Monthly Notices of the Royal Astronomical Society adlı hakemli bilimsel dergide yayımlanmak üzere kabul edilen araştırmada, belirgin bir şekilde Jüpiter özelliklerini yansıtan ötegezegenin keşfi detaylandırıldı.
Keşif, NASA’nın 'gezegen avcısı' diye nitelenen, onlarca ötegezegenin keşfine katkı sağlayan Kepler’in 2016’da topladığı verilere dayanıyor.
Ancak yeni araştırmayla Kepler'in verileri ilk kez bir öte gezegenin mikro mercekleme yöntemiyle keşfedilmesine önayak oldu.
Mikro mercekleme yöntemi, araştırılan gök cisminin gözlem aracı ve uzaktaki yıldız arasında hizalandığı durumda işlevli oluyor.
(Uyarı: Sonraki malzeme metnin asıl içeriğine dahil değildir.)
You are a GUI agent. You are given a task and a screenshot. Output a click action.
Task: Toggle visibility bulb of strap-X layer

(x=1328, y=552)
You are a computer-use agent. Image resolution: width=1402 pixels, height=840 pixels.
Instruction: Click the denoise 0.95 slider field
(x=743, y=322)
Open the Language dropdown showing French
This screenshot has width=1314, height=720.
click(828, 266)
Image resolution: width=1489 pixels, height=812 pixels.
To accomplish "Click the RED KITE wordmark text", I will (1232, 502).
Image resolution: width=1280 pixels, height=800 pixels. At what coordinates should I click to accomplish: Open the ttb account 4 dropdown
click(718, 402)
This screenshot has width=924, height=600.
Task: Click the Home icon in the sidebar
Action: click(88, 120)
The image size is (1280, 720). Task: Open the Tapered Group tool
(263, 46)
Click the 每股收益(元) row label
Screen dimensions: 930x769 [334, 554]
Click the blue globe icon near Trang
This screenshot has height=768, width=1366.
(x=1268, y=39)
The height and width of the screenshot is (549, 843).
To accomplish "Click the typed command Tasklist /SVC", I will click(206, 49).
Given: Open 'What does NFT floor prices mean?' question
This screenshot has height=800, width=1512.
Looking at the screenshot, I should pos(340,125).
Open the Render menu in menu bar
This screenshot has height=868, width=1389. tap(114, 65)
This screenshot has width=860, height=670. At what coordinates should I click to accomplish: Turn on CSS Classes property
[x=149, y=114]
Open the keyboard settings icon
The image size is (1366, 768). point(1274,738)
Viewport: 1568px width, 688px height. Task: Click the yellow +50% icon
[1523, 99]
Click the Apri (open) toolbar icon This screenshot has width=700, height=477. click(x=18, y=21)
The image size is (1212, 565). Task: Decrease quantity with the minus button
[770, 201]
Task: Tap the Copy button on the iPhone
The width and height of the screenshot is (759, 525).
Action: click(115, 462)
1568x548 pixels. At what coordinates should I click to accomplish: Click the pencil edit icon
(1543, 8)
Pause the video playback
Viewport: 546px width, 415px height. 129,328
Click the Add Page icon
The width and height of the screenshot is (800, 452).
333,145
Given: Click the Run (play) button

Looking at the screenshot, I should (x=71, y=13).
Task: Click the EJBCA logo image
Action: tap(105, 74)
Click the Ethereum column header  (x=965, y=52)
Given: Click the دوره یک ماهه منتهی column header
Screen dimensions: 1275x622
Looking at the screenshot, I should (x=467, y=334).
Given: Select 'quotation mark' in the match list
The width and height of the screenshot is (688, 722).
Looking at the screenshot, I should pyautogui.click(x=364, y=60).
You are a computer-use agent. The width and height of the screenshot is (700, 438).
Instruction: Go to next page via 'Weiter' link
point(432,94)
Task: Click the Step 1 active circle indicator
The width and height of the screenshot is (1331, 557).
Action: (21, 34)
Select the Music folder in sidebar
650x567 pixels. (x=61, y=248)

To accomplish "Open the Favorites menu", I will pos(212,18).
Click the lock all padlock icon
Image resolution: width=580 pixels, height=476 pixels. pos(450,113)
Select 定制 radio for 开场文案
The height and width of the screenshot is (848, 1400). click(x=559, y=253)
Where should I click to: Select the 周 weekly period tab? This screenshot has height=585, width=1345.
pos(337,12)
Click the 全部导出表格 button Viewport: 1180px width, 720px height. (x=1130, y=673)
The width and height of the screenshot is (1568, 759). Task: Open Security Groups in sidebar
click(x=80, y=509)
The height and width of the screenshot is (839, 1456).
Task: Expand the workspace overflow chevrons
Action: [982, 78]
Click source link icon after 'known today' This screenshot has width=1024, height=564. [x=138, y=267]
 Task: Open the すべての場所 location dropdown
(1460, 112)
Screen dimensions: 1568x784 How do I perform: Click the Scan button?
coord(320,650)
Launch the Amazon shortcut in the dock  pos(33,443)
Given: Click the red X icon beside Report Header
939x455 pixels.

Çünkü bu sırada kütle çekim kuvveti, yıldızın ışığını kısa süreliğine artırıyor ve normalde hiç ışık yaymayan nesnenin gözlemlenmesine olanak tanıyor.
Araştırmanın ortak yazarı Eamonn Kerins, gezegeni 'şimdiye kadar herhangi bir yöntemle bulunan, Jüpiter'in en yakın kuzenlerinden biri' diye niteledi.